RECORDS SUPPLIED

========

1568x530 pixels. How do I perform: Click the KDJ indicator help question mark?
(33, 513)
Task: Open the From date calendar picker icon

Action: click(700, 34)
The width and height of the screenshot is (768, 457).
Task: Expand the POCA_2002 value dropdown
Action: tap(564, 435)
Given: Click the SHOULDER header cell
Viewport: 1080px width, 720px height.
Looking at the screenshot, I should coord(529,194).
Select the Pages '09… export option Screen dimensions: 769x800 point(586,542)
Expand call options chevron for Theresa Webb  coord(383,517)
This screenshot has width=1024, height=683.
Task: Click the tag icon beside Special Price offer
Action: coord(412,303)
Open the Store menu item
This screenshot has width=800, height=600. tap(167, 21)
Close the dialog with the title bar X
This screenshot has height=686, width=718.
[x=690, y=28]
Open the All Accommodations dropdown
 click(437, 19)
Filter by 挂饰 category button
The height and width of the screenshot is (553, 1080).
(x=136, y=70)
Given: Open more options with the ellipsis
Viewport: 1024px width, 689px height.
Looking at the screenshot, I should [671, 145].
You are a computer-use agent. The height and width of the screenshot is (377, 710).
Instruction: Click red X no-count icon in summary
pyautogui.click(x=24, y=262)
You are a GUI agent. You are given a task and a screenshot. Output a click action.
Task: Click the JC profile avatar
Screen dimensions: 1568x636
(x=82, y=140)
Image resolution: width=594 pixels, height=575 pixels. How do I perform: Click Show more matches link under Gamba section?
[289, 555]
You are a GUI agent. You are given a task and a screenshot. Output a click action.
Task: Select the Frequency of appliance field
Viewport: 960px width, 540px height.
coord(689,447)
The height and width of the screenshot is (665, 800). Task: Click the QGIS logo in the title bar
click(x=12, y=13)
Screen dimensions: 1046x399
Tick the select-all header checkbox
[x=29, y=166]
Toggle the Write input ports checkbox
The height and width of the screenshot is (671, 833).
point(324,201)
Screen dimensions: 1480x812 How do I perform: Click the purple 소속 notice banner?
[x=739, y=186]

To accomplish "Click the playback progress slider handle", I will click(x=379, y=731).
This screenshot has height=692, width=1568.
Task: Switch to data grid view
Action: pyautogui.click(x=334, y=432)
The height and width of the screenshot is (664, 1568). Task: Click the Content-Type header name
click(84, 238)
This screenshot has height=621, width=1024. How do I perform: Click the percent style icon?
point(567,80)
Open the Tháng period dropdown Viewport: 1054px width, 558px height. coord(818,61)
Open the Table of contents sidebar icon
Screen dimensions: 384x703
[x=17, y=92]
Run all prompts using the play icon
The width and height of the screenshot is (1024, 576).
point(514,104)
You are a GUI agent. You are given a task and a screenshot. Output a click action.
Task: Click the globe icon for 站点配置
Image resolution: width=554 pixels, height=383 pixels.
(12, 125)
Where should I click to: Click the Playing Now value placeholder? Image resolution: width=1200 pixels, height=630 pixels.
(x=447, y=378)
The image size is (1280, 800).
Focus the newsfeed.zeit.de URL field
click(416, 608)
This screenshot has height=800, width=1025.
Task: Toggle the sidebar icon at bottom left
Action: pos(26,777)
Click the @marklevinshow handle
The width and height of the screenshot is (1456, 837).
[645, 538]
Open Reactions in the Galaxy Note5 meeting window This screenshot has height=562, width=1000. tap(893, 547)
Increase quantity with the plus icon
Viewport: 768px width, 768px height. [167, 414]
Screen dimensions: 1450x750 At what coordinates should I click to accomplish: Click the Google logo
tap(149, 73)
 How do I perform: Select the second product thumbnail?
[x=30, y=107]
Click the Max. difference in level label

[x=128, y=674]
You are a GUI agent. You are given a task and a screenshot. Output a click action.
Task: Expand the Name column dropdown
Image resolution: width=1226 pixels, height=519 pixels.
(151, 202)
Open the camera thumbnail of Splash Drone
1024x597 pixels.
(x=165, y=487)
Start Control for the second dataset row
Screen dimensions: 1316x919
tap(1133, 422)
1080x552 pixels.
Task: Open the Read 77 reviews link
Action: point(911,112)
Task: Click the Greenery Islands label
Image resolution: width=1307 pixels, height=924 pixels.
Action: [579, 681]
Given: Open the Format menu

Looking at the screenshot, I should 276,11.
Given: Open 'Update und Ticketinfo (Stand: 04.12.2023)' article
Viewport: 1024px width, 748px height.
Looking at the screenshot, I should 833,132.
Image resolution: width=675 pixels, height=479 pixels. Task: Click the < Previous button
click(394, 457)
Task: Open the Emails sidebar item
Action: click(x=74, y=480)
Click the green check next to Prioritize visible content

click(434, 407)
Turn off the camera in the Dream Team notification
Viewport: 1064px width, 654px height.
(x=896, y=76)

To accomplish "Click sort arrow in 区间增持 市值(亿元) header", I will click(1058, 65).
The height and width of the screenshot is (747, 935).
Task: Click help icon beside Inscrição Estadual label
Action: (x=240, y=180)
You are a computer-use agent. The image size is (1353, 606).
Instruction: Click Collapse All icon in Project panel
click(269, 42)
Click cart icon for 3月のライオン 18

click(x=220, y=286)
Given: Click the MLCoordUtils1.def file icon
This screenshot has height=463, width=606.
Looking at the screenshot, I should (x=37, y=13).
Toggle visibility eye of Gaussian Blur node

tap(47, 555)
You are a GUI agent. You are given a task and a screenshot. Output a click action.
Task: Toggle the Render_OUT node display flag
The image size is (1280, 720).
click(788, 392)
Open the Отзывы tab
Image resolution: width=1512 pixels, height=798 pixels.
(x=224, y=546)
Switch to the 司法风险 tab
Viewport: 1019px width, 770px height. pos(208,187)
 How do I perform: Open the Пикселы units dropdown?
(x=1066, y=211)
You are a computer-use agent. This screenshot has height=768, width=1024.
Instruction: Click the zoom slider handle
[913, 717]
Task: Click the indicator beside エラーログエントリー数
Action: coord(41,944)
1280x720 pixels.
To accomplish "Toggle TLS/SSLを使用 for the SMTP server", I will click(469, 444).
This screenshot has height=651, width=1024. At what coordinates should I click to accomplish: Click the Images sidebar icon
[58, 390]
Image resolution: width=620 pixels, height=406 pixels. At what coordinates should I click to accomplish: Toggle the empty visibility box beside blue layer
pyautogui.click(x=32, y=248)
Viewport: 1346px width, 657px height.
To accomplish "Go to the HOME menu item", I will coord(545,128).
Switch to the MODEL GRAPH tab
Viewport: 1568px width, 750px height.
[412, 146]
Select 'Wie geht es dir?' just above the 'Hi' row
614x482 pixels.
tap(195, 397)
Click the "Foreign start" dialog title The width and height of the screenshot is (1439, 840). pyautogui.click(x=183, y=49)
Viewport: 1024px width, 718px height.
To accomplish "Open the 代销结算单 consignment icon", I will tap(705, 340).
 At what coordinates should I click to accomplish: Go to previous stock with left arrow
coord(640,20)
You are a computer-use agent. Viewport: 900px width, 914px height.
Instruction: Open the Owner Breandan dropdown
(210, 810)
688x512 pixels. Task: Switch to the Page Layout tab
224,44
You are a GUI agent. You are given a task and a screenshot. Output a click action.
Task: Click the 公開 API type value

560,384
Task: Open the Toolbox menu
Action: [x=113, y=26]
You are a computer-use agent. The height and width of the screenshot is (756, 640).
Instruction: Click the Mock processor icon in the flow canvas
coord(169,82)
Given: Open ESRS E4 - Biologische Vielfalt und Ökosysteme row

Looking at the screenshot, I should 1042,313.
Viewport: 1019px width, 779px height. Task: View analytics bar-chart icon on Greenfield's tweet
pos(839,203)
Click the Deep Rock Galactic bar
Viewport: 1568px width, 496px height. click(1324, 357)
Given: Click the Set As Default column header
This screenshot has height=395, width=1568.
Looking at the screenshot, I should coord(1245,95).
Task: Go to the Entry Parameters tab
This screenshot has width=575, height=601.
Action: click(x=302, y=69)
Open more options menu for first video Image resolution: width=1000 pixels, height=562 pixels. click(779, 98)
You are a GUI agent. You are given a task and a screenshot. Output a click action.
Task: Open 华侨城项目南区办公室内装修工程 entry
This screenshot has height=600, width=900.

========

EXERCISE GOAL
From the records above, give again exactly the lines running from the line with "Given: Click the MLCoordUtils1.def file icon" to the line with "Task: Toggle the Render_OUT node display flag", inclusive.

YOUR RESPONSE
Given: Click the MLCoordUtils1.def file icon
This screenshot has height=463, width=606.
Looking at the screenshot, I should (x=37, y=13).
Toggle visibility eye of Gaussian Blur node

tap(47, 555)
You are a GUI agent. You are given a task and a screenshot. Output a click action.
Task: Toggle the Render_OUT node display flag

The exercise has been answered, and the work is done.